▶ **Seu objetivo**:
No trecho selecionado, com que idade o pai parou de andar?

▶ **Trecho selecionado**:

++++++++++++++++++++

Meu pai tinha uma letrinha bem pequena e elegante. Anotava tudo, estava sempre com um bloquinho e papel: escalações, preços de produtos, datas de pagamento, qualquer coisa. Falava pouco, sempre escrevia. Era muito organizado. Escreveu até poucas horas antes de sua morte.
Hoje, mexendo entre alguns CDs, encontrei pequenas folhas de um bloco. Lá estava a letrinha: compras. Macarrão, arroz, manteiga, suco, tudo com preço. A letrinha me diz tanta coisa, tanta, e ao mesmo tempo, traduz todo o vazio que ficou com a morte dos meus pais, mesmo sabendo que a vida é assim e que não há jeito. Piora um pouco porque meus pais eram boas pessoas, e isso está cada vez mais difícil num mundo de gente falsa, egoísta e de mau caráter - como perdi tempo com pessoas assim nos últimos anos... Felizmente ficaram para trás.
A letrinha traz à tona a história de um homem que sofreu desde garoto, perdeu os pais ainda criança, foi criado em colégio interno e desprezado pelos parentes, que veio para o Rio, lutou, trabalhou, enriqueceu, perdeu tudo e continuou lutando até os 54 anos, quando parou de andar. Mesmo assim, tentava ajudar em todas as tarefas domésticas. Nunca reclamou de ter se tornado cadeirante. Do jeito dele, foi feliz e infeliz com minha mãe. Faleceu um mês depois de ter completado 67 anos, com plena saúde mental. Apesar do problema, teve sua última década com alguma tranquilidade, eu segurava o tranco.
Tínhamos diferenças de uma vida inteira. mas também proximidades. O Fluminense ficou para sempre, a não ser que o destruam. Andar pelas ruas foi um hábito que ele incentivou. Leu alguns dos meus textos e gostou muito, o que também gostei porque era um leitor voraz e, portanto, um bom avaliador. Num começo de noite como hoje, falaríamos do Águia e desse jogo que merece cuidado. Eu o chamava de Mala Pai.

++++++++++++++++++++

▶ **Dados fornecidos**:
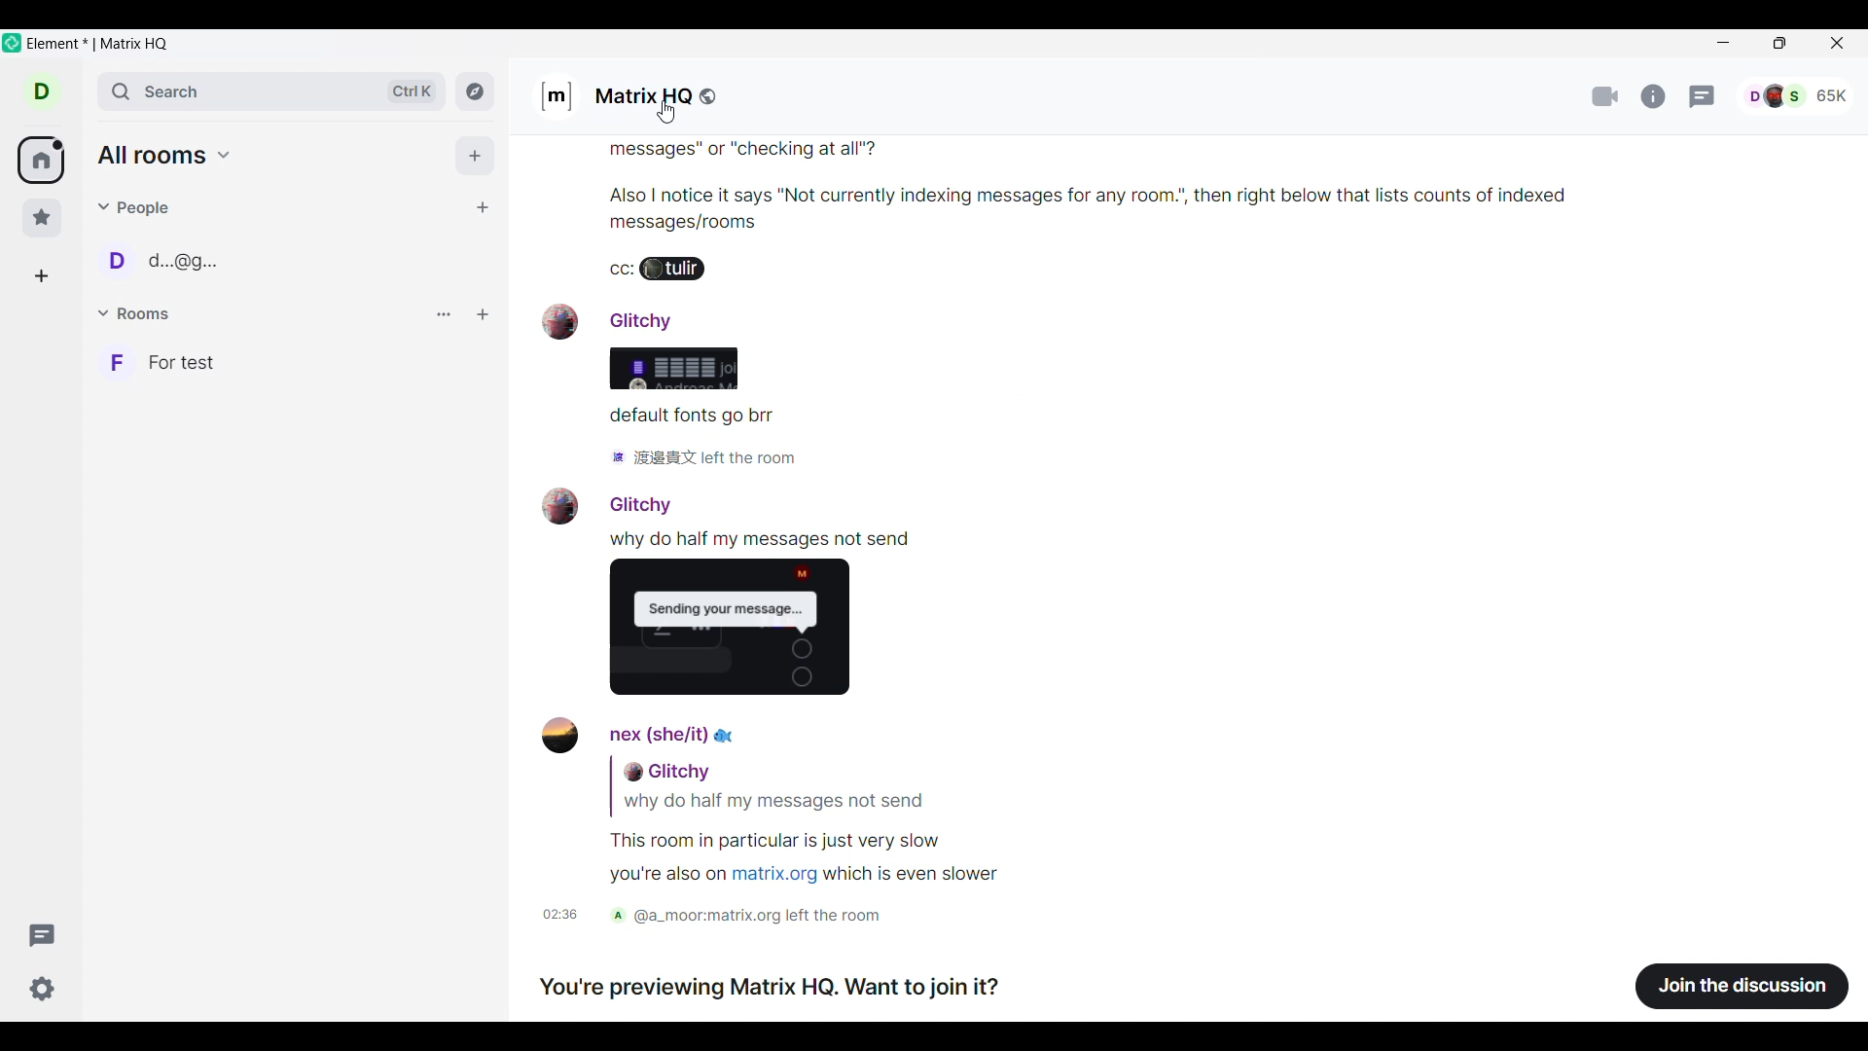 The image size is (1868, 1051). What do you see at coordinates (623, 319) in the screenshot?
I see `glitchy` at bounding box center [623, 319].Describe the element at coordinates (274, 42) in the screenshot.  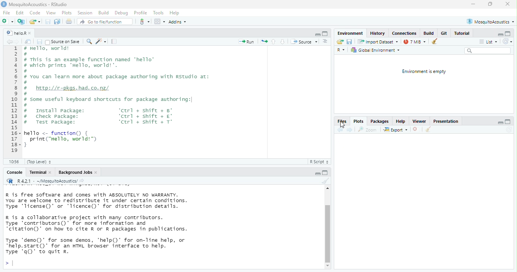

++++++++++++++++++++

▶ **A resposta**:
Aos 54 anos.